Practice empathy and compassion: We can try putting ourselves in the other person’s shoes by imagining ways they might be hurting and how that pain might impact their behaviors. Ask yourself about the circumstances that may have led the other person to behave in the way they did. For example, if our boss is short-tempered, we can consider ways they might be stressed or under pressure. This helps us realize that maybe we would have reacted similarly, and allows us to not take their remarks personally.
Focus on the good: Giving more importance to the positive aspects of our life can allow us to forgive more freely and compassionately. If we can give a negative event a positive meaning, we are creating our own good. People who hold grudges or ruminate over negative events have a harder time forgiving.
Work toward our own happiness: Some people can’t see outside themselves to understand the pain they cause others. We might never get an apology or explanation from them. But if we don’t give them the power over our happiness — if we can forgive them and move on — we can find joy.
Show grace: Another way to exercise our forgiving muscle is through everyday encounters, such as smiling at a harried grocery cashier or refraining from honking the horn when someone cuts us off in traffic.
Forgive yourself: Sometimes, we need to forgive ourselves, too. Even if we primarily blame someone else, there might be some lingering self-blame on a conscious or subconscious level. We might be angry with ourselves for allowing ourselves to be victimized. Practicing self-compassion and self-forgiveness can help us forgive others. Just as we can’t truly love someone else without loving ourselves first, we also can’t forgive others unless we forgive ourselves.
Keep in mind that forgiveness is a process. It may not be easy at first, but as we strengthen our forgiveness muscles, it will start to come more naturally.
The Bottom Line
Forgiveness is a choice we make to free us from the burden of having to carry something that only causes us more pain. Holding onto grudges doesn’t hurt the other person — it only hurts us. Even if we don’t feel like forgiving another person, we can make the choice to do so, knowing that it is beneficial for our physical, mental, and emotional well-being. Practicing compassion and empathy are crucial to the forgiveness process once we process our emotions and make the decision to forgive.

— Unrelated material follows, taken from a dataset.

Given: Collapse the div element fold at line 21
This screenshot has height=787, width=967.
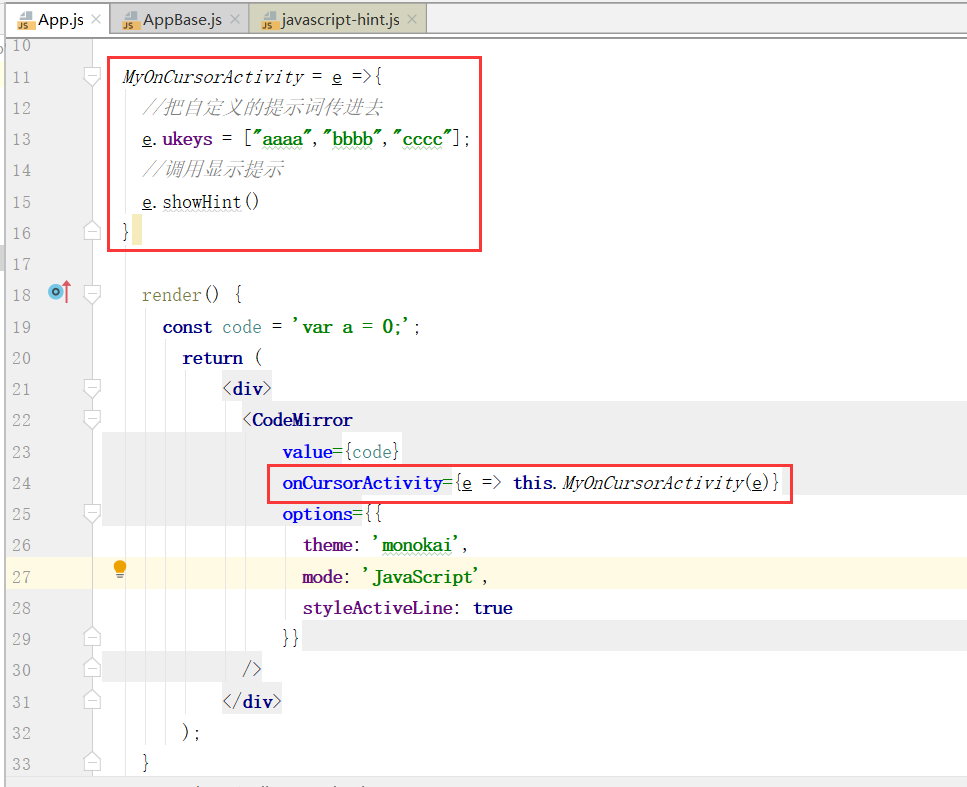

If you’re using alcohol as a coping mechanism for painful emotions, consider trying Reframe. We’re a neuroscience-backed app that has helped millions of people reduce their alcohol consumption and experience emotional healing.
Summary FAQs
1. What is forgiveness?
Forgiveness is a choice we make to free us from the burden of having to carry something that is only causing us more pain.

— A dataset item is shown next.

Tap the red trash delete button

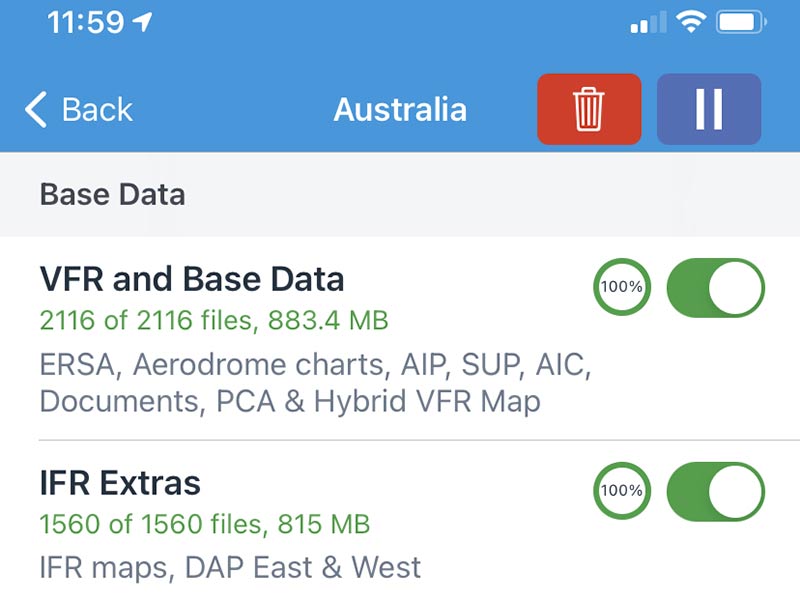[589, 109]
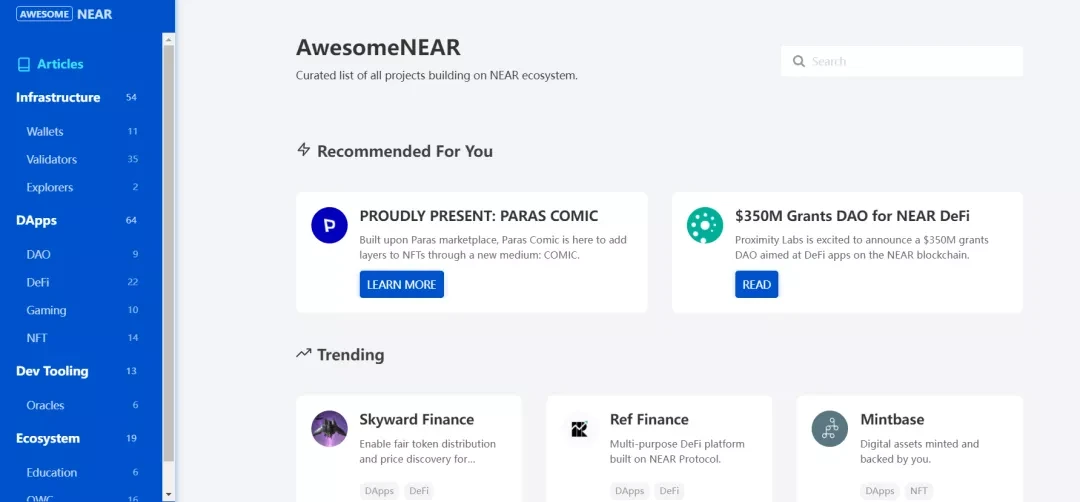The width and height of the screenshot is (1080, 502).
Task: Open the Infrastructure sidebar category
Action: pyautogui.click(x=58, y=97)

2. Why is forgiveness important?
Research shows that forgiveness is beneficial for our physical, mental, and emotional health. Among the documented benefits of forgiveness are healthier relationships, less anxiety and stress, fewer symptoms of depression, lower blood pressure, a stronger immune system, improved heart health, and improved self-esteem.
3. What are the phases of forgiveness?
Forgiveness expert Dr. Robert D. Enright identified four phases of forgiveness that we pass through on our journey: the uncovering phase, in which we become aware of our emotional pain; the decisions phase, in which we make the choice to forgive; the work phase, in which we actively work to forgive; and the outcome/deepening phase, in which we experience healing from forgiveness.
4. What are some practical tips for forgiving others?
We can work toward forgiving others by becoming “forgivingly fit,” exercising our forgiving muscles in small ways. This includes avoiding negative talk about the person who harmed us, adjusting our perspective to recognize the value of all humans, practicing empathy, focusing on the good, working toward our own happiness, showing grace, and forgiving ourselves.